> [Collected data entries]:
☆ ☆ ☆ ☆
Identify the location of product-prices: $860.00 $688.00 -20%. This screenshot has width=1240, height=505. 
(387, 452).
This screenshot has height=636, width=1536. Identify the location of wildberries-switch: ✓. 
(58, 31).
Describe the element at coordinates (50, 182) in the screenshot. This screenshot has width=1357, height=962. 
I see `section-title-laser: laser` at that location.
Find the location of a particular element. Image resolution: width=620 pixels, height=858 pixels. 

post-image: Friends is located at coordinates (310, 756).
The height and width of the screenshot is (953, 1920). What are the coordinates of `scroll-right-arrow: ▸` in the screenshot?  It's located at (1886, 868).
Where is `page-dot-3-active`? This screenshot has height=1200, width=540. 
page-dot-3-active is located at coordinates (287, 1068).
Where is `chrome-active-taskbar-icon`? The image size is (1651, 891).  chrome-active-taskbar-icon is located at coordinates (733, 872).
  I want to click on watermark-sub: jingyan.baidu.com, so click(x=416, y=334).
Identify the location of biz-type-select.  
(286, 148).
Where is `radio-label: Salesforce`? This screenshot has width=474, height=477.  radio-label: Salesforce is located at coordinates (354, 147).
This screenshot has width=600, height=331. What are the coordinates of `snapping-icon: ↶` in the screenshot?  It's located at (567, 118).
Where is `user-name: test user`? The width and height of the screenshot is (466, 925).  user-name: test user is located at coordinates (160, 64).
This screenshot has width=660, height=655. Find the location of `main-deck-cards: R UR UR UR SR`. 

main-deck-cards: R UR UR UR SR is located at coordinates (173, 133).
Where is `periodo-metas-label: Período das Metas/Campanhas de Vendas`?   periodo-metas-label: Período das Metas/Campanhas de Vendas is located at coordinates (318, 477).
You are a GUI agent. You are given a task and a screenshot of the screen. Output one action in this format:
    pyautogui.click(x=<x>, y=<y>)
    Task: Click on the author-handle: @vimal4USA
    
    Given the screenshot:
☆ ☆ ☆ ☆
> [Exercise brief]:
Copy the rows above word for word, starting at the line with "This screenshot has width=660, height=655." and ending with the line containing "main-deck-cards: R UR UR UR SR is", including both of those lines.

> [Written solution]:
This screenshot has width=660, height=655. Find the location of `main-deck-cards: R UR UR UR SR`. 

main-deck-cards: R UR UR UR SR is located at coordinates (173, 133).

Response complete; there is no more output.